A large number of high-risk vulnerabilities are currently being actively monitored or exploited, including:

  • CVE-2026-46333 (Linux Kernel privilege escalation)
  • CVE-2026-9082 (Drupal Core SQL injection)
  • CVE-2026-20223 (Cisco Secure Workload API flaw)
  • CVE-2026-41091 / CVE-2026-45498 (Microsoft Defender issues)
  • CVE-2026-45585 (Windows BitLocker bypass)
  • Multiple vulnerabilities across Chrome, PostgreSQL, Splunk, MongoDB, Apache OFBiz, and UniFi OS

Security teams are urged to prioritize patching widely exposed systems first, especially internet-facing services.


🌍 Around the Cyber Threat Landscape

Vulnerability Exploitation Surpasses Credential Theft

According to Verizon’s latest findings, vulnerability exploitation has overtaken stolen credentials as the leading initial access method in cyberattacks for the first time in nearly 20 years.

Nearly 31% of breaches now begin with exploited software flaws, signaling a major shift in attacker behavior.


Education Sector Targeted in Phishing Campaigns

Threat actors are increasingly targeting India’s education ecosystem using fake admission, scholarship, and fee payment lures.

Attackers exploit student data and institutional branding to build convincing phishing portals designed to steal credentials and financial information.


Botnets Exploit ASUS Router Vulnerability

The RondoDox botnet has added CVE-2018-5999, a critical ASUS router vulnerability, to its exploitation toolkit.

Researchers observed active exploitation against honeypots, with attackers attempting to enable hidden services for configuration hijacking.


Fake Microsoft Teams Sites Deliver ValleyRAT

Cybercriminals are distributing trojanized Microsoft Teams installers via phishing campaigns, leading to the deployment of ValleyRAT malware.

The attack chain uses DLL sideloading and legitimate Tencent binaries to evade detection and maintain stealth.

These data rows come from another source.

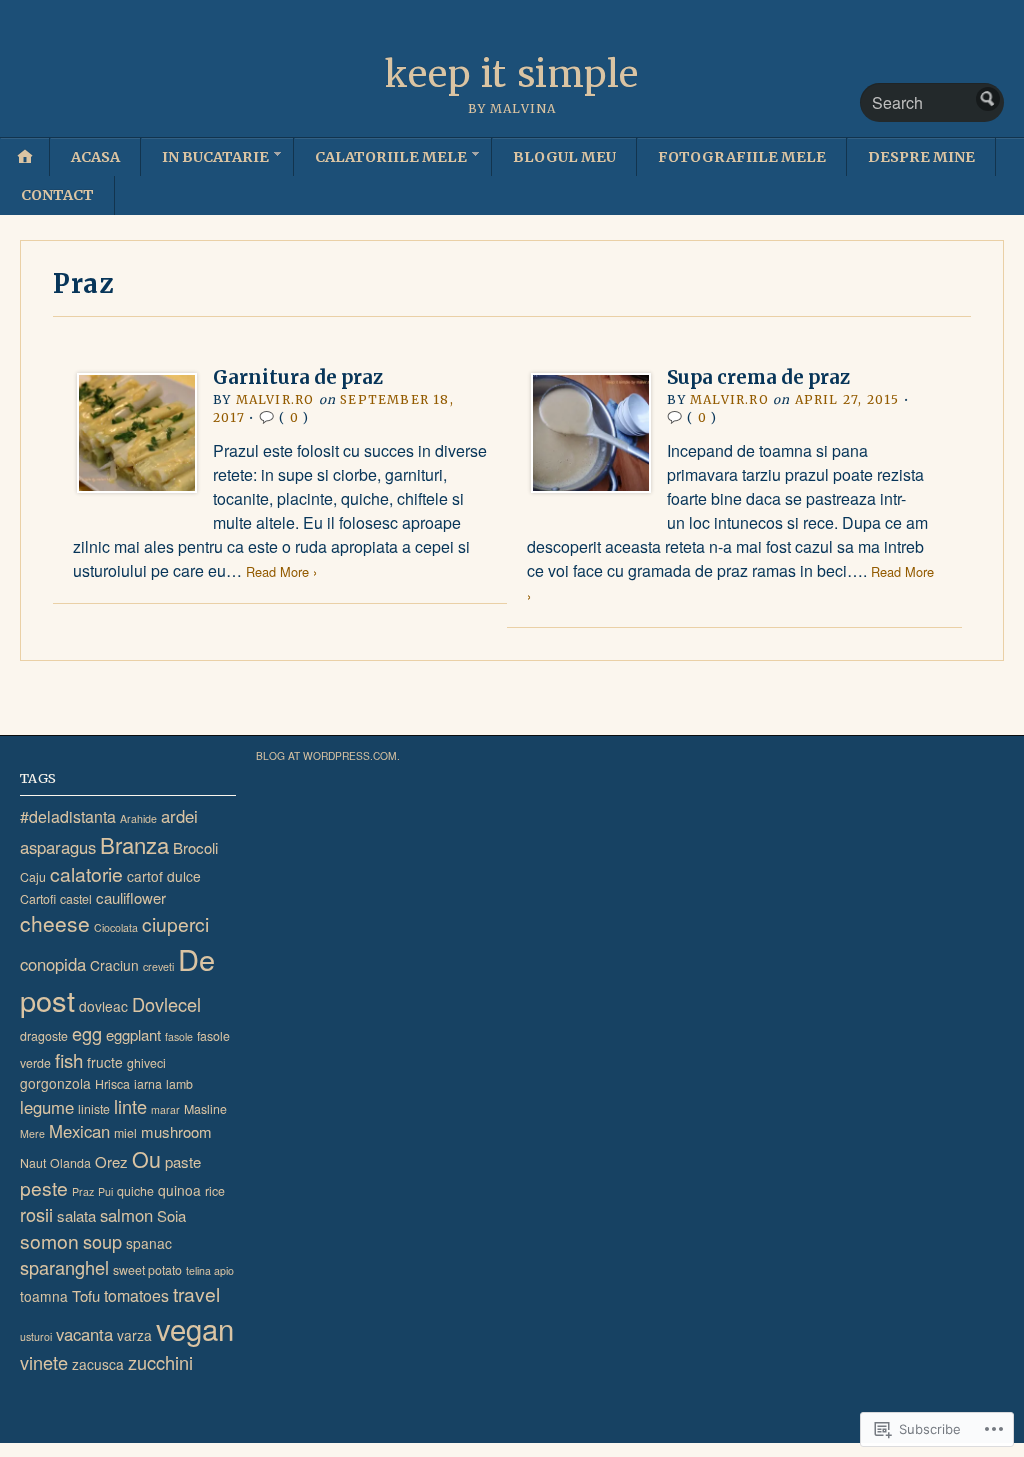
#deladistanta (68, 816)
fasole (179, 1036)
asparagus (58, 847)
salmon (126, 1215)
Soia (171, 1215)
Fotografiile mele (742, 157)
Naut (33, 1163)
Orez (111, 1161)
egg (87, 1033)
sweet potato (147, 1270)
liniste (94, 1109)
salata (76, 1215)
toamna (44, 1296)
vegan (195, 1328)
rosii (36, 1214)
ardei (179, 816)
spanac (149, 1243)
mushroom (176, 1131)
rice (215, 1191)
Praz (83, 1191)
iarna (148, 1084)
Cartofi (38, 899)
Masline (205, 1109)
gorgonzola (55, 1083)
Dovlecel (166, 1004)
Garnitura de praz (298, 377)
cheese (55, 923)
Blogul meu (564, 157)
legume (47, 1107)
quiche (135, 1191)
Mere (32, 1133)
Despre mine (921, 157)
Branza (134, 844)
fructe (105, 1062)
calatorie (86, 873)
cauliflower (131, 897)
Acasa (95, 157)
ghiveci (146, 1063)
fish (69, 1059)
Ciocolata (116, 927)
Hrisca (112, 1084)
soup (102, 1241)
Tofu (86, 1295)
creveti (158, 966)
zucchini (160, 1362)
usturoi (36, 1336)
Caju (33, 877)
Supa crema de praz (758, 377)
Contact (57, 195)
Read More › (281, 571)
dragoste (44, 1036)
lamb (179, 1084)
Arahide (138, 818)
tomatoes (136, 1295)
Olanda (70, 1163)
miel (125, 1133)
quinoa (179, 1190)
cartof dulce (164, 876)
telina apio (210, 1270)
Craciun (114, 965)
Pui (105, 1191)
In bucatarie (215, 157)
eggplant (133, 1034)
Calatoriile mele (391, 157)
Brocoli (195, 847)
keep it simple (512, 74)
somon (49, 1240)
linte (130, 1106)
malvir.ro (275, 399)
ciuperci (175, 923)
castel (76, 899)
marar (165, 1109)
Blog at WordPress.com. (328, 755)
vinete (44, 1362)
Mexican (79, 1131)
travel (196, 1293)
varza (134, 1335)
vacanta (84, 1334)
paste (183, 1161)
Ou (146, 1158)
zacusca (98, 1364)
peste (44, 1187)
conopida (53, 964)
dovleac (103, 1006)
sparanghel (64, 1267)
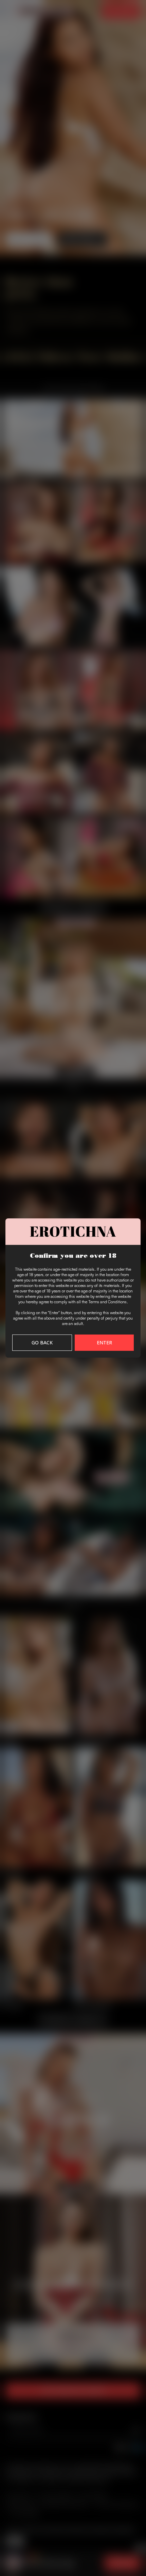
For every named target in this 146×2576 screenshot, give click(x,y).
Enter (104, 1342)
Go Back (42, 1342)
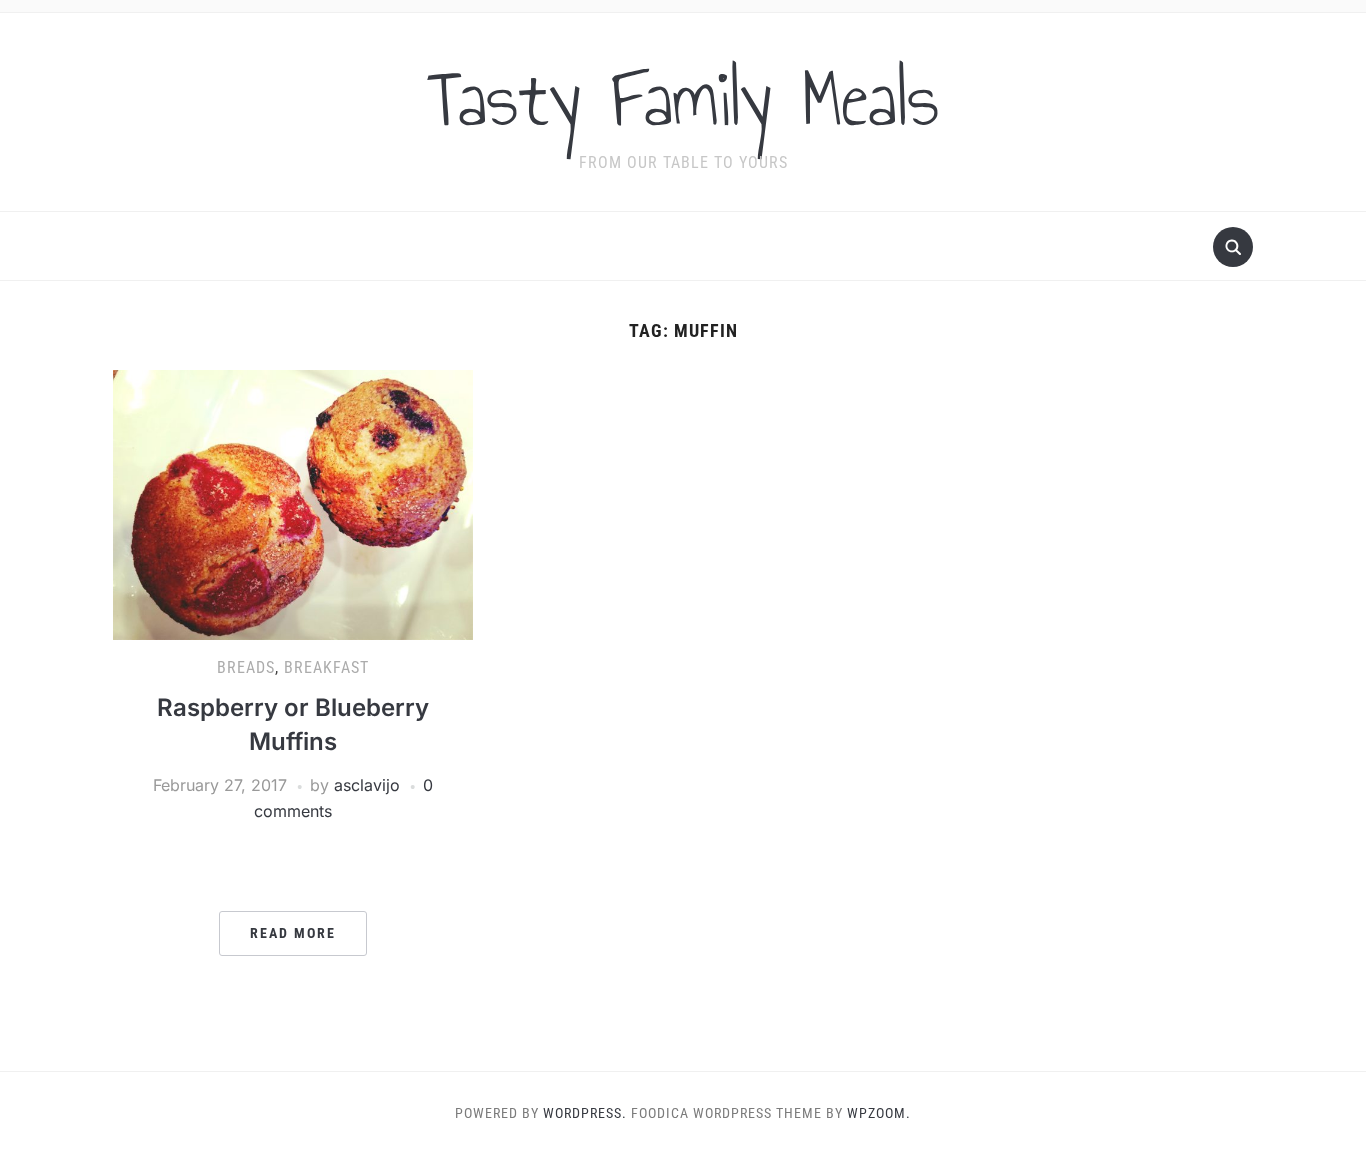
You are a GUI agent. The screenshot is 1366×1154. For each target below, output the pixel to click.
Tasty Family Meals (683, 99)
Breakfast (326, 667)
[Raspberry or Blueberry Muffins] (293, 504)
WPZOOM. (879, 1113)
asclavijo (367, 785)
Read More (293, 933)
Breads (246, 667)
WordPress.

Android NFC Malware Expands in Europe and LATAM

Two new Android malware families, DevilNFC and NFCMultiPay, are targeting banking users through NFC relay attacks.

The malware captures card PINs and enables unauthorized transactions, using relay techniques and kiosk-mode locking to trap victims during the attack.


Ethereum-Based Botnet C2 Emerges

A new malware family called Void Botnet uses Ethereum smart contracts as a command-and-control channel, making takedown efforts significantly harder.

The botnet allows operators to switch between blockchain-based and traditional web-based control mechanisms.


🧰 Security Tools of the Week

  • Bumblebee – A lightweight macOS and Linux tool that scans developer environments for supply chain vulnerabilities without executing code.
  • Claude-BugHunter – An AI-assisted security add-on that helps automate vulnerability discovery and reporting using structured attack patterns.

🧠 Final Takeaway

This week reinforces a clear pattern: attackers are not waiting for organizations to catch up.

Old vulnerabilities are being rediscovered and weaponized, developer tools are being used as attack vectors, and phishing is evolving into fully automated, AI-assisted operations.

The gap between disclosure and exploitation continues to shrink—and in many cases, it has already disappeared.